In [None]:
!huggingface-cli login
!huggingface-cli download meta-llama/Llama-3.2-1B-Instruct --exclude "original/*" --local-dir meta-llama/Llama-3.2-1B-Instruct
!pip install -q datasets trl

In [6]:
from datasets import load_dataset
from transformers import AutoTokenizer, AutoModelForCausalLM, TrainingArguments
from peft import LoraConfig, get_peft_model
from trl import SFTTrainer, SFTConfig
import torch

d_opts = [('cuda', torch.cuda.is_available()), ('mps', torch.backends.mps.is_available()), ('cpu', True)]
device = next(device for device, available in d_opts if available)
print(f'using device: {device}')

The cache for model files in Transformers v4.22.0 has been updated. Migrating your old cache. This is a one-time only operation. You can interrupt this and resume the migration later on by calling `transformers.utils.move_cache()`.


0it [00:00, ?it/s]

using device: cuda


In [7]:
model_path = 'meta-llama/Llama-3.2-1B-Instruct'

tokenizer = AutoTokenizer.from_pretrained(model_path)
tokenizer.pad_token = tokenizer.eos_token
tokenizer.padding_side = 'right'

model = AutoModelForCausalLM.from_pretrained(model_path).to(device)

In [8]:
print(model)

LlamaForCausalLM(
  (model): LlamaModel(
    (embed_tokens): Embedding(128256, 2048)
    (layers): ModuleList(
      (0-15): 16 x LlamaDecoderLayer(
        (self_attn): LlamaAttention(
          (q_proj): Linear(in_features=2048, out_features=2048, bias=False)
          (k_proj): Linear(in_features=2048, out_features=512, bias=False)
          (v_proj): Linear(in_features=2048, out_features=512, bias=False)
          (o_proj): Linear(in_features=2048, out_features=2048, bias=False)
        )
        (mlp): LlamaMLP(
          (gate_proj): Linear(in_features=2048, out_features=8192, bias=False)
          (up_proj): Linear(in_features=2048, out_features=8192, bias=False)
          (down_proj): Linear(in_features=8192, out_features=2048, bias=False)
          (act_fn): SiLU()
        )
        (input_layernorm): LlamaRMSNorm((2048,), eps=1e-05)
        (post_attention_layernorm): LlamaRMSNorm((2048,), eps=1e-05)
      )
    )
    (norm): LlamaRMSNorm((2048,), eps=1e-05)
    (rotary_emb):

In [28]:
dataset_hf_path = 'iamtarun/python_code_instructions_18k_alpaca'
dataset = load_dataset(dataset_hf_path)

In [44]:
print(f'-- data info: {dataset_hf_path} --')
print(f'dataset shape: {dataset.shape}')
print(f'dataset columns: {dataset.column_names}')
print(f'dataset rows: {dataset.num_rows}')
print()
print('-> example fine-tuning prompt:')
print(f"prompt: {dataset['train'][0]['prompt']}")

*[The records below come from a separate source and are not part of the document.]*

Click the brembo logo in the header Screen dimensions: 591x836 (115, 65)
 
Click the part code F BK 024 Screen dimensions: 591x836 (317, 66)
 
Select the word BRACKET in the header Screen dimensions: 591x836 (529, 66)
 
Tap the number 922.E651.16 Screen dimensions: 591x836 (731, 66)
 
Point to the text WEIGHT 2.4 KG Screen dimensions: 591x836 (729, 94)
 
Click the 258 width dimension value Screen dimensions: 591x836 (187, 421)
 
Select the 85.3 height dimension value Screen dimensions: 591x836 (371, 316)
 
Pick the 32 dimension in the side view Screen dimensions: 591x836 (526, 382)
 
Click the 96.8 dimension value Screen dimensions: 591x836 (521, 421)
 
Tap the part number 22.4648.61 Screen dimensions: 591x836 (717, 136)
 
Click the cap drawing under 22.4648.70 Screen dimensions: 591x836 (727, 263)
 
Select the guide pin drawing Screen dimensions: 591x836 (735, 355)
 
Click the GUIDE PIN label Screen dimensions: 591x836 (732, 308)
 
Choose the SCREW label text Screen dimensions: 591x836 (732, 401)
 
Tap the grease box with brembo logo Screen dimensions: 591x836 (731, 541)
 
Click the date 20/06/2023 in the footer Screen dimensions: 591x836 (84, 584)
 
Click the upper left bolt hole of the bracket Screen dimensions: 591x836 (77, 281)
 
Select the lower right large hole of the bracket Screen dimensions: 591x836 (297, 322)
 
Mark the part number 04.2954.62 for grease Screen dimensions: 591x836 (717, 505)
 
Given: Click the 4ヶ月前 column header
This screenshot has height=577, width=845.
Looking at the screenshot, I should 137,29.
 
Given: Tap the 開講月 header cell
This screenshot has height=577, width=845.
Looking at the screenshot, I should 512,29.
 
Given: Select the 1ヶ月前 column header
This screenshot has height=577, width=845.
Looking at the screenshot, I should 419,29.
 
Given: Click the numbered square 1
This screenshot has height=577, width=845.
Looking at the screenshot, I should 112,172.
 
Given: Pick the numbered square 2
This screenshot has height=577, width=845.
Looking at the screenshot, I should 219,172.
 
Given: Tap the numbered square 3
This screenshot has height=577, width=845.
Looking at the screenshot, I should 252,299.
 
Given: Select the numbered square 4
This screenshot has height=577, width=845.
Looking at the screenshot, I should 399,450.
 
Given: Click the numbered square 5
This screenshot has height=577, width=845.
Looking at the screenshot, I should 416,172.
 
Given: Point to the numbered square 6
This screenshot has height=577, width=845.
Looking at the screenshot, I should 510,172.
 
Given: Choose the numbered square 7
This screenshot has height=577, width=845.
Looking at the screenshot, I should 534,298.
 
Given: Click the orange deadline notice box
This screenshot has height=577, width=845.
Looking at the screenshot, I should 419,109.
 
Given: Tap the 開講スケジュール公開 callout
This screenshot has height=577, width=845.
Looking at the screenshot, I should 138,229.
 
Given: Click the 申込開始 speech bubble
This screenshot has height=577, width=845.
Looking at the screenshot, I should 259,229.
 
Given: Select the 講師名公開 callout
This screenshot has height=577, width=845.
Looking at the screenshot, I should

-- data info: iamtarun/python_code_instructions_18k_alpaca --
dataset shape: {'train': (18612, 4)}
dataset columns: {'train': ['instruction', 'input', 'output', 'prompt']}
dataset rows: {'train': 18612}

-> example fine-tuning prompt:
prompt: Below is an instruction that describes a task. Write a response that appropriately completes the request.

### Instruction:
Create a function to calculate the sum of a sequence of integers.

### Input:
[1, 2, 3, 4, 5]

### Output:
# Python code
def sum_sequence(sequence):
  sum = 0
  for num in sequence:
    sum += num
  return sum


In [47]:
def formatting_func(example):
    # Combine instruction and input if input is not empty
    task = example['instruction']
    if example['input']:
        task += f"\n\nInput:\n{example['input']}"

    # Format the prompt
    formatted_prompt = f"### Task:\n{task}\n\n### Response:\n"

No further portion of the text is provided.